La consigliera regionale Miriam Cominelli aggiunge: «Dalla bozza di protocollo sembra non si voglia percorrere una strada alternativa a quella dello studio di fattibilità». Giustina Bonanno, segretaria del circolo Pd di Desenzano rincara la dose: «Siamo governati da una maggioranza non unita, opaca, contraddittoria». Emilio Del Bono, vicepresidente del Consiglio regionale conclude: «Non capiamo se il nuovo protocollo confermi il vecchio studio di fattibilità o parli di uno nuovo. E se così fosse chiediamo chi lo farà, da dove arriveranno le risorse e il coinvolgimento della cittadinanza».
Il comitato

Stesse richieste avanzate in piazza alla manifestazione del comitato «Manteniamo l’ospedale sul Montecroce». Una mobilitazione per contestare quella che il Comitato considera una decisione ormai presa: costruire il nuovo ospedale nella «buca» e scartare l’opzione della ristrutturazione. Centinaia di persone si sono ritrovate per esprimere contrarietà «alla mancanza di trasparenza nel processo decisionale e al rischio che la struttura venga realizzata in un’area inadeguata».
Da qui le contestazioni al protocollo d’intesa che la Giunta di Desenzano potrebbe approvare oggi, considerato dal Comitato la conferma della costruzione nella buca. Delusione anche per il ruolo dell’Amministrazione comunale, accusata di aver cambiato posizione senza un reale confronto con i cittadini. La richiesta di maggiore partecipazione si accompagna alla proposta di riqualificare l’attuale ospedale sul Montecroce, ritenuta un’alternativa più valida rispetto a una nuova costruzione.
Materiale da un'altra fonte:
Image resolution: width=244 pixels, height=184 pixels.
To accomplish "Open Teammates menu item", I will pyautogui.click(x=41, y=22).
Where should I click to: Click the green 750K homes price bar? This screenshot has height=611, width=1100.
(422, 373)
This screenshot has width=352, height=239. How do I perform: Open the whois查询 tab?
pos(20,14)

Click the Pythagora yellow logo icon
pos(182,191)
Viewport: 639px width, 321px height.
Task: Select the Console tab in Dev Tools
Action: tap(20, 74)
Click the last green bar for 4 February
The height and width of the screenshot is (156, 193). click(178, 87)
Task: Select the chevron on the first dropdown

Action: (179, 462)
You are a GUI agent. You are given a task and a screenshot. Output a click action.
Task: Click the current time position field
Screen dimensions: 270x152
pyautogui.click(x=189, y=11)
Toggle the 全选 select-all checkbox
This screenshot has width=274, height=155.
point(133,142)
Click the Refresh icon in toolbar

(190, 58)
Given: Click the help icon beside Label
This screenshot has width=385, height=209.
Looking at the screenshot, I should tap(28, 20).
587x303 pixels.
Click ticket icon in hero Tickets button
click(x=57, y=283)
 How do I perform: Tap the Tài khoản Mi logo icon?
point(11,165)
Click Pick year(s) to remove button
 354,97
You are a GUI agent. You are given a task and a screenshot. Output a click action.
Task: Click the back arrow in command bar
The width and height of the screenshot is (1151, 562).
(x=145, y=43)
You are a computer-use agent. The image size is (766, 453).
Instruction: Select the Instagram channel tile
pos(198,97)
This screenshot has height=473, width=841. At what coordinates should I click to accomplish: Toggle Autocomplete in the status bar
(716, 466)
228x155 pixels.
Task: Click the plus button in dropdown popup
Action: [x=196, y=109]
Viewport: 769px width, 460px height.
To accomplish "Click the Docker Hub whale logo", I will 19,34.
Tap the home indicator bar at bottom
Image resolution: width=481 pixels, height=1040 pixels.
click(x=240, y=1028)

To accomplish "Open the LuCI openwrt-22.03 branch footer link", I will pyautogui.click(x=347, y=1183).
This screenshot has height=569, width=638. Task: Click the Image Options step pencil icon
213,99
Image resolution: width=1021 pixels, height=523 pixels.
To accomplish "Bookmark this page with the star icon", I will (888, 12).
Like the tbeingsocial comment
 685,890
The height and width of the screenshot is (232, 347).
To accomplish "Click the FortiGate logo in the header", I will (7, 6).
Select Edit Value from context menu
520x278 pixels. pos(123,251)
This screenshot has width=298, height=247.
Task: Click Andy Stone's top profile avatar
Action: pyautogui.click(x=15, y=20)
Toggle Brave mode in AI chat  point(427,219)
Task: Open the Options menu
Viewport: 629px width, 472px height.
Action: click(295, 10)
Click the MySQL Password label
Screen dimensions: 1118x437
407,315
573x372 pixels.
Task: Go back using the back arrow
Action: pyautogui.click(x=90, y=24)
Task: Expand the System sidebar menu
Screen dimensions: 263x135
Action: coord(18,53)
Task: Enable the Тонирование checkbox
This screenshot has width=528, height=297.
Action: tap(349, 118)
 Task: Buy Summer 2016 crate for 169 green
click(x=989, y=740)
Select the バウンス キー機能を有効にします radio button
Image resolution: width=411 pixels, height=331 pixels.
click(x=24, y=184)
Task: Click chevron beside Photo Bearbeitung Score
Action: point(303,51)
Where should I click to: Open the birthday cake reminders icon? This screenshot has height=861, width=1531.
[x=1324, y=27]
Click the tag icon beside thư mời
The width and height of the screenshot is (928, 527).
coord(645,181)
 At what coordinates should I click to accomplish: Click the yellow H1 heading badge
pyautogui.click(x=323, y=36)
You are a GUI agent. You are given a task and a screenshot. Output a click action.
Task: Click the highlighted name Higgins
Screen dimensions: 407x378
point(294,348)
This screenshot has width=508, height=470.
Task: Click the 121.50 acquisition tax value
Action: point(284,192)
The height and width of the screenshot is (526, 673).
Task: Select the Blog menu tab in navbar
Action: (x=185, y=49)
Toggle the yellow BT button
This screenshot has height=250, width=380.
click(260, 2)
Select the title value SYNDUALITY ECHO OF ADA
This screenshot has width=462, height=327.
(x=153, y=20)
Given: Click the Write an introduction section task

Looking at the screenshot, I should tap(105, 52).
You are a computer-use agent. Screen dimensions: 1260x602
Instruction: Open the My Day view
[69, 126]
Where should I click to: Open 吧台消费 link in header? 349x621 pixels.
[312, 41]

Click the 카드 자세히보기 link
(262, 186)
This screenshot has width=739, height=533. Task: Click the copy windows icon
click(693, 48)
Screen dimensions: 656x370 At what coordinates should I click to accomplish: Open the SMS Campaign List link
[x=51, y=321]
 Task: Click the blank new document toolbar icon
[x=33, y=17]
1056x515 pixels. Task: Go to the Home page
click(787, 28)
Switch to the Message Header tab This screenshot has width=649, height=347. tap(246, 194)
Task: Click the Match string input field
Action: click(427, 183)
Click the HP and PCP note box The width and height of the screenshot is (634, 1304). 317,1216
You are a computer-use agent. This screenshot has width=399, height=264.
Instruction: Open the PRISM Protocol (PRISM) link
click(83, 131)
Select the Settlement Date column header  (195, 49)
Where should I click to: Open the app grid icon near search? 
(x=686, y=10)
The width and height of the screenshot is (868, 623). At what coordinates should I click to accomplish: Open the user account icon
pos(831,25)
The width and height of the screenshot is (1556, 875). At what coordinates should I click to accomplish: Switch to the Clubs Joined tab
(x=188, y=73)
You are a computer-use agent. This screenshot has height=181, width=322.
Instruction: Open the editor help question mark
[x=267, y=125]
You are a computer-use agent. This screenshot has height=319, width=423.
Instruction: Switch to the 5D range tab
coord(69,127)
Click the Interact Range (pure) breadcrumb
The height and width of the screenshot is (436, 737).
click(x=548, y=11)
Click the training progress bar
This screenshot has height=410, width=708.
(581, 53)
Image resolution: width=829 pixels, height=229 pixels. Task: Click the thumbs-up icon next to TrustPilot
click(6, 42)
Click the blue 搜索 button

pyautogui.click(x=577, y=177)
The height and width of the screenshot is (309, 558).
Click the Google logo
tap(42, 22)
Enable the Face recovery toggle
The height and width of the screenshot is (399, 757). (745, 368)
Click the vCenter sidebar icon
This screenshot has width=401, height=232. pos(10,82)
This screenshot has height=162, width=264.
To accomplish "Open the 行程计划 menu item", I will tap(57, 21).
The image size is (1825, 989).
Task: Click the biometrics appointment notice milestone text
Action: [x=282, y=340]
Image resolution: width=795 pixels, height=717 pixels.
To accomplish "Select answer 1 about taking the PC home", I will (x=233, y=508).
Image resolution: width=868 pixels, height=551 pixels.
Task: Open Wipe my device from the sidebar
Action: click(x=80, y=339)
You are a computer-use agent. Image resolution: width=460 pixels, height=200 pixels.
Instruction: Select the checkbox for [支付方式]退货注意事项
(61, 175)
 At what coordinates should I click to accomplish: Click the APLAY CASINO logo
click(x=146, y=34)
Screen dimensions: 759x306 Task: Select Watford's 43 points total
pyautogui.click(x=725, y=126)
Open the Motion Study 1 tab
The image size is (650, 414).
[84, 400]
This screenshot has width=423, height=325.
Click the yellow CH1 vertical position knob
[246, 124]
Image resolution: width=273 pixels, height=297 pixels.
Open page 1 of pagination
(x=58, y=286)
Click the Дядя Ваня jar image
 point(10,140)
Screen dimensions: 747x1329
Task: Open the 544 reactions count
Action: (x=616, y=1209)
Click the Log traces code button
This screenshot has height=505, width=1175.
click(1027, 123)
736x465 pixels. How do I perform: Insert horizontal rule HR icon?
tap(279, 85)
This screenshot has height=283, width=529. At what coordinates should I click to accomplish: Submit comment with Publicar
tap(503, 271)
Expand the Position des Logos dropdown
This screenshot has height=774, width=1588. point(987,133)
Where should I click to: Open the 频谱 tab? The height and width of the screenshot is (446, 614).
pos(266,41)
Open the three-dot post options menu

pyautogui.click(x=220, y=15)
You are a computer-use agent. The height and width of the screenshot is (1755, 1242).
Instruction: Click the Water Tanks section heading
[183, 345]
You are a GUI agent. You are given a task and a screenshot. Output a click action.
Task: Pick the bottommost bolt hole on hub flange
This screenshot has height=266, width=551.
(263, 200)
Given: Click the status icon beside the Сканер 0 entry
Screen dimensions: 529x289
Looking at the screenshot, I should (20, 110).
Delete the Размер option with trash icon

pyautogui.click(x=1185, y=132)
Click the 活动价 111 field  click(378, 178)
Ha suscitato critiche tra gli attivisti anche l’annuncio di Malinverno che nei giorni scorsi ha spiegato come il gruppo di lavoro istituito dal protocollo valuterà anche soluzioni alternative alla «buca». Un’esternazione che il Comitato legge come «tentativo di placare le polemiche, senza però un reale impegno a richiedere un nuovo studio di fattibilità che possa mettere in discussione la localizzazione prevista».